In this example, the publicly available NCEP Reanalysis (run 1) data are going to be used. This data can be dowloaded from this webpage in GRIB format. These are monthly files that get updated each month nearly in real time. Two files are needed for each month, one with the pressure level data, labeled "pgb", and other one with 2D data, labeled "grb2d". extdata_path defined in experiment.wrf4g must point to the folder where these files are located. Alternatively, it is possible to write a Preprocessors that downloads the data itself. Note that the file names must be parsed by the preprocessor. In this case, if both files are located into the same folder, and provided the extension .grb is appended to them, the default preprocessor will parse them correctly, since it looks for monthly files with year/month (YYYY/mm) into their names. For example, the files for December 2010 should be:

[user@mycomputer~]$ ls
grb2d201001.grb
pgb.ft00.201001.grb

Creating a WRF experiment

Keeping organized

Before starting to create an experiment, is good practice to create some directories to be tidy. For example, if our project is called seawind, you can create the following directory hierarchy.

/projects/seawind/submit/exp1
/projects/seawind/submit/exp2
...
/projects/seawind/domains
/projects/seawind/data
/projects/seawind/scripts
/projects/seawind/figures

Of course, many other combinations are possible, depending in the organization of the resources available to the user.

The test experiment

Before creating a large experiment, with many chunks and realizations, it is convenient to run a smaller test experiment with exactly the same model configuration. This way you can see that everything is working as you want. Frequently, some attempts are needed before WRF runs, because of mistakes in the configuration files or in the set up of input files.

Go to the submit directory and create and define and called seawind:

[user@mycomputer~]$ cd /projects/seawind/submit
[user@mycomputer~]$ wrf4g exp seawind define 

Now you can configure our test experiment, following the instructions in Experiment. A typical configuration for a reforecast test would be:

#           start_date          | end_date            | chunk_size | simulation_interval | simulation_length 
date_time = 2009-12-31_18:00:00 | 2010-01-02_06:00:00 | 36 hours   | 24 hours            | 36 hours               

Once it is finished, you can use the wrf4g command line inferface to create and submit our test experiment. Before submitting check in the output of wrf4g exp seawind create that the chunks and realizations being created are those that you wanted.

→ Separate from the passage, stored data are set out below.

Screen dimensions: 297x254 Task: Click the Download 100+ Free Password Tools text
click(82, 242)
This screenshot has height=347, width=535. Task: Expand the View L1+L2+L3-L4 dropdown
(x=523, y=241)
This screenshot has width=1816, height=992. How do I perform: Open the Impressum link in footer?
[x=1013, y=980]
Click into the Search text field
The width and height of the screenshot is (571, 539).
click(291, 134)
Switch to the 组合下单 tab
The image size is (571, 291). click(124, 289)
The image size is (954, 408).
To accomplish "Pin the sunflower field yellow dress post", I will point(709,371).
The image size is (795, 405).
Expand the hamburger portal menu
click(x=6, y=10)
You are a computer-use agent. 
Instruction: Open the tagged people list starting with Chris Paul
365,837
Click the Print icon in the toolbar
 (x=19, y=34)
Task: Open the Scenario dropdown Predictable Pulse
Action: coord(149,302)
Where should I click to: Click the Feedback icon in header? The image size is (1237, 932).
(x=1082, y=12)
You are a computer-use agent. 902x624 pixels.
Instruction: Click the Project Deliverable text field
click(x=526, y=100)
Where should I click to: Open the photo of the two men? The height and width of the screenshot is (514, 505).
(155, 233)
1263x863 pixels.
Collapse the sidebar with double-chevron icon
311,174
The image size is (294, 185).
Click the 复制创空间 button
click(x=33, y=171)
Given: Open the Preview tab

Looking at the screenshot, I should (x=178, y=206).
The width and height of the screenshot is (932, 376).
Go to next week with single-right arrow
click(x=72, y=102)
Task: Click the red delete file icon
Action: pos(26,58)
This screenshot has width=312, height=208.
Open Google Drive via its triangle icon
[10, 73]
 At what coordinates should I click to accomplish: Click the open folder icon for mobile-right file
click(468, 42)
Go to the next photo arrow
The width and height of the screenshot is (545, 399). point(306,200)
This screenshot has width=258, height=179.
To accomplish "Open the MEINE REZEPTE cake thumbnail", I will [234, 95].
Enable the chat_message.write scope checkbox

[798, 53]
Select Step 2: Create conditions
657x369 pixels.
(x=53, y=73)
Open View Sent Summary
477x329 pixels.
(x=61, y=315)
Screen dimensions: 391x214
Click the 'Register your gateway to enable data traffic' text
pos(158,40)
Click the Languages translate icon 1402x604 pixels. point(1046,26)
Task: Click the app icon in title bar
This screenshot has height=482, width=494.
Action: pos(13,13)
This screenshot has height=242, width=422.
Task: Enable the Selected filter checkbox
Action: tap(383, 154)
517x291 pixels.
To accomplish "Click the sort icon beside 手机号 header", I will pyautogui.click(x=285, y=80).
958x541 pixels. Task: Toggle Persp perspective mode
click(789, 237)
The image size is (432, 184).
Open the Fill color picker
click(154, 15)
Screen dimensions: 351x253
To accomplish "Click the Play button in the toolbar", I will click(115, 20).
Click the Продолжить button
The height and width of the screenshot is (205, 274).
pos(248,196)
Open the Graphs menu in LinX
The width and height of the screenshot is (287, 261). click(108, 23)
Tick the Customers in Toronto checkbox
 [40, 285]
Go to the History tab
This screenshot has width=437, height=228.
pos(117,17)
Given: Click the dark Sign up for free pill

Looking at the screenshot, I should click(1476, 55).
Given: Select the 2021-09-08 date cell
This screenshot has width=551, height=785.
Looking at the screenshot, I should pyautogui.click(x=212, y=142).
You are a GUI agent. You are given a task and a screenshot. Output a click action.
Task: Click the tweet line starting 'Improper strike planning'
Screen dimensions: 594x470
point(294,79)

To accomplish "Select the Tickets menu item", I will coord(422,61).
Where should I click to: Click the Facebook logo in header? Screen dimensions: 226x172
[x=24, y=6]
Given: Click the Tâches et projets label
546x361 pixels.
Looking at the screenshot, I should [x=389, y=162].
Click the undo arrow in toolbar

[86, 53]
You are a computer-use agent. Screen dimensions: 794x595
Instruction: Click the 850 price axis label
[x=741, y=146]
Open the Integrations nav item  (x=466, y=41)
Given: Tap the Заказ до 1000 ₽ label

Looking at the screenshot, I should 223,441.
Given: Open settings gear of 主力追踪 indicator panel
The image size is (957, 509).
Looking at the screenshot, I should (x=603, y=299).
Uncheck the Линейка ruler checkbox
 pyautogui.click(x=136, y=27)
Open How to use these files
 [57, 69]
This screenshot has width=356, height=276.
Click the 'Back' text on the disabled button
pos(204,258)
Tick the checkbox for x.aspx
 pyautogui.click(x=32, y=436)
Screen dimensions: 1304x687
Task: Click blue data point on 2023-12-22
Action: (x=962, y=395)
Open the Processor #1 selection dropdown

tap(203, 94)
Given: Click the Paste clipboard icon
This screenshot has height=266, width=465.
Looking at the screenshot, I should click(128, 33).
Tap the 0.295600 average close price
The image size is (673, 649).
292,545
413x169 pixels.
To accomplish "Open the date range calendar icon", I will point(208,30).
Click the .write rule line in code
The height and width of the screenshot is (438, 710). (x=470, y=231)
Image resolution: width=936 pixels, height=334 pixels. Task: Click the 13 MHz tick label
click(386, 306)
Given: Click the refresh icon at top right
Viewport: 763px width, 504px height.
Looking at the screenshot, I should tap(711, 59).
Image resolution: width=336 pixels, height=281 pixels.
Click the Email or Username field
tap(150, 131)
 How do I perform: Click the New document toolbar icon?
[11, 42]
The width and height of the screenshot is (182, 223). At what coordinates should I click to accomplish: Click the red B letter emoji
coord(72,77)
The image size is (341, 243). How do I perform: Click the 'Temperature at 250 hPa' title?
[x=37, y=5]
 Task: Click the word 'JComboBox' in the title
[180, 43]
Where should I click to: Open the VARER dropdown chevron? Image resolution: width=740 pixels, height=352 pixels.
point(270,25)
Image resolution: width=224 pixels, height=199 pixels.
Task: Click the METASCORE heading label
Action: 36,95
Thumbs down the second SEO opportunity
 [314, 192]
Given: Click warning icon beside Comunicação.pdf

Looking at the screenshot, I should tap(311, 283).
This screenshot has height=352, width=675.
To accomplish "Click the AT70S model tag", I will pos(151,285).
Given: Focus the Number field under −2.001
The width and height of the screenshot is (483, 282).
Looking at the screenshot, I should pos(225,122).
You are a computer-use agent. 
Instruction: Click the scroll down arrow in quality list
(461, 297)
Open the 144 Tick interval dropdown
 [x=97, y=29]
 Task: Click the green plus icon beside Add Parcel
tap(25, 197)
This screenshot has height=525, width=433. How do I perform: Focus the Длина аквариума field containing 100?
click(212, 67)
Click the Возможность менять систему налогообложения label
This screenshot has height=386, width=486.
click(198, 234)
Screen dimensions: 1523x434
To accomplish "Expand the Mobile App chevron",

[user@mycomputer~]$ wrf4g exp seawind create 
[user@mycomputer~]$ wrf4g exp seawind submit

Now you can monitor the experiment using wrf4g exp seawind status, along with the option --delay:

[user@mycomputer~]$ wrf4g exp seawind status --delay 2

Probably it will fail in the first attempt, so don't worry. If it fails, see wrf4g exp --help to look for the errors.

Once the test experiment has run successfully, you should check that the output looks fine and that it contains all the variables that you want. Tools like ncview and [ncdump] are very useful for this task. This step is specially important if you are using a Postprocessor in WRF4G to filter variables because of disk space limitations.

The experiment

At this point you are done with the most difficult issues, and you are ready to set up the reforecast experiment itself. Then change the experiment_name and extend the end_date to the end date of the full experiment. In this example you will only run one month (January 2010), but it could be many decades. So our dates would be:

#           start_date          | end_date            | chunk_size | simulation_interval | simulation_length 
date_time = 2009-12-31_18:00:00 | 2010-01-31_06:00:00 | 36 hours   | 24 hours            | 36 hours              

Finally, update and submit the experiment with WRF4G CLI, as before.

[user@mycomputer~]$ wrf4g exp seawind update
[user@mycomputer~]$ wrf4g exp seawind submit

Experiment monitoring

With wrf4g exp seawind submit user can monitor the state of all the realizations of the experiment. If the experiment is large, you can use --pattern or --rea-status in combination to filter the list with some criteria. For example:

[user@mycomputer~]$ wrf4g exp seawind submit --rea-status FINISHED

Returns all the FINISHED realizations. Or, more complicated:

[user@mycomputer~]$ wrf4g exp seawind submit --rea-status FAILED --pattern *2010012*

Returning all the realizations that are currently in some stage of the WRF4G workflow ( UNGRIB, METGRID, WRF, etc.)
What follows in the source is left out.